„Wie sieht’s mit dem Su-Clan aus?“, fragte Wu Bin ihre Zofe.
„Sie haben ihre Soldaten aufgestellt“, antwortete sie ganz ruhig.
„Wirklich?“, sagte Wu Bin mit deutlicher Verachtung.
„Glauben die etwa, dass ihre mickrigen Metallkonstruktionen ihnen gegen den Blutflüsterer helfen werden?“
„Ich dachte, Su Yen wäre schlauer, aber ich hab ihn wohl überschätzt … Tsk.“
Sie schnalzte mit der Zunge und schaute von dem achtstöckigen Gebäude hinunter.
„Wenn sie kommen, um nach uns zu fragen, sag nichts. Es ist Zeit, dass sie lernen, wo ihr Platz ist“, sagte sie und winkte der Zofe, damit sie ging.
Als sie allein war, runzelte sie leicht die Stirn.
„Ist der Anführer des Li-Clans verrückt geworden? Wie konnte er den Blutflüsterer aktivieren?
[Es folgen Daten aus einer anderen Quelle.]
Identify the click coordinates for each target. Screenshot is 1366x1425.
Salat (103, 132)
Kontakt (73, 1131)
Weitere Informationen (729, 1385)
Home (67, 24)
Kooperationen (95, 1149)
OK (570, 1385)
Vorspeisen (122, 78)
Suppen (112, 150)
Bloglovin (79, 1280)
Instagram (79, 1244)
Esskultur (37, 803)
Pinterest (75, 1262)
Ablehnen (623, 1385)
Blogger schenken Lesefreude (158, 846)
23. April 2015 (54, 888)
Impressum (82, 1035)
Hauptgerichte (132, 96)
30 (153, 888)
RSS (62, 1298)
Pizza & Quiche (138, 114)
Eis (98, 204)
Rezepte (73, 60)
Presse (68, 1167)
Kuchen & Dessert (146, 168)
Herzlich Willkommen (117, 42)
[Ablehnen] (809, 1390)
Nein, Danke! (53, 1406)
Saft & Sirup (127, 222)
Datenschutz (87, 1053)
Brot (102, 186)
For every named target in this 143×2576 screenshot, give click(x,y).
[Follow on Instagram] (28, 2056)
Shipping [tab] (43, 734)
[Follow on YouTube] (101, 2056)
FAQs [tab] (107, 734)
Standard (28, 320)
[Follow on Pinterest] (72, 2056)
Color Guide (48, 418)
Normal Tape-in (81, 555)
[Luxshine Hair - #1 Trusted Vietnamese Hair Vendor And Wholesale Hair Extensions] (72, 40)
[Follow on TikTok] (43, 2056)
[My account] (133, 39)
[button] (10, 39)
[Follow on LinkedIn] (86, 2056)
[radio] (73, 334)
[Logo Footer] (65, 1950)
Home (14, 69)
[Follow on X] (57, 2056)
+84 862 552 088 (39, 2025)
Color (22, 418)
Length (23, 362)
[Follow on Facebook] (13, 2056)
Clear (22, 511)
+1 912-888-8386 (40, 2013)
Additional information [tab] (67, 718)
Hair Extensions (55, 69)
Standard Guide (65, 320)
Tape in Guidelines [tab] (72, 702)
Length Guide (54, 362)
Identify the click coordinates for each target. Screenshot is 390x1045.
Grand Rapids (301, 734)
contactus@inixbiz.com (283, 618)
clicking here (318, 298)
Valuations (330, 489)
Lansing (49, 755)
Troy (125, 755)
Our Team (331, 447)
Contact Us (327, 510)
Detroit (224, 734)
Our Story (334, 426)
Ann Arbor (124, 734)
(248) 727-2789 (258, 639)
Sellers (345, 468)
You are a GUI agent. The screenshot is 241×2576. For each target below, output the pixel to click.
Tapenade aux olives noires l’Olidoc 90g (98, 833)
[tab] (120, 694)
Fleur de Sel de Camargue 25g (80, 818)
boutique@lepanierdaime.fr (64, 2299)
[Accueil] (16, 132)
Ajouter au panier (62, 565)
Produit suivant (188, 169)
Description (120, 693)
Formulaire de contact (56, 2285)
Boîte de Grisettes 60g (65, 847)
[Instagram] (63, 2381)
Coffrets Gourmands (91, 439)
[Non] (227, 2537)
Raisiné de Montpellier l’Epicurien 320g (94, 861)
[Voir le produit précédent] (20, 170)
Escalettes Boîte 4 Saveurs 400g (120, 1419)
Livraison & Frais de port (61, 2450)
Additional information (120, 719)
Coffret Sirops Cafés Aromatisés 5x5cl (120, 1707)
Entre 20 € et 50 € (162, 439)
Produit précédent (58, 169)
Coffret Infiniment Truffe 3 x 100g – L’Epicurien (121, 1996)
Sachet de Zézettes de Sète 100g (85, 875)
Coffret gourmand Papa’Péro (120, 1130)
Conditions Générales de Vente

Ich sollte das Hauptquartier informieren …“, dachte sie laut.
„Dieses Mal ist das Ödland wohl verloren.“
Im südlichen Ödland, im Anwesen der Familie Huang.
Huang Yin saß auf ihrem Thron und sah ihren Junior mit leichtem Schock in ihrem kalten Gesicht an.
„Ist das, was du gesagt hast, die Wahrheit?“, fragte sie, immer noch nicht glauben könnend, dass einige dumme Leute den Blutflüsterer freigelassen hatten.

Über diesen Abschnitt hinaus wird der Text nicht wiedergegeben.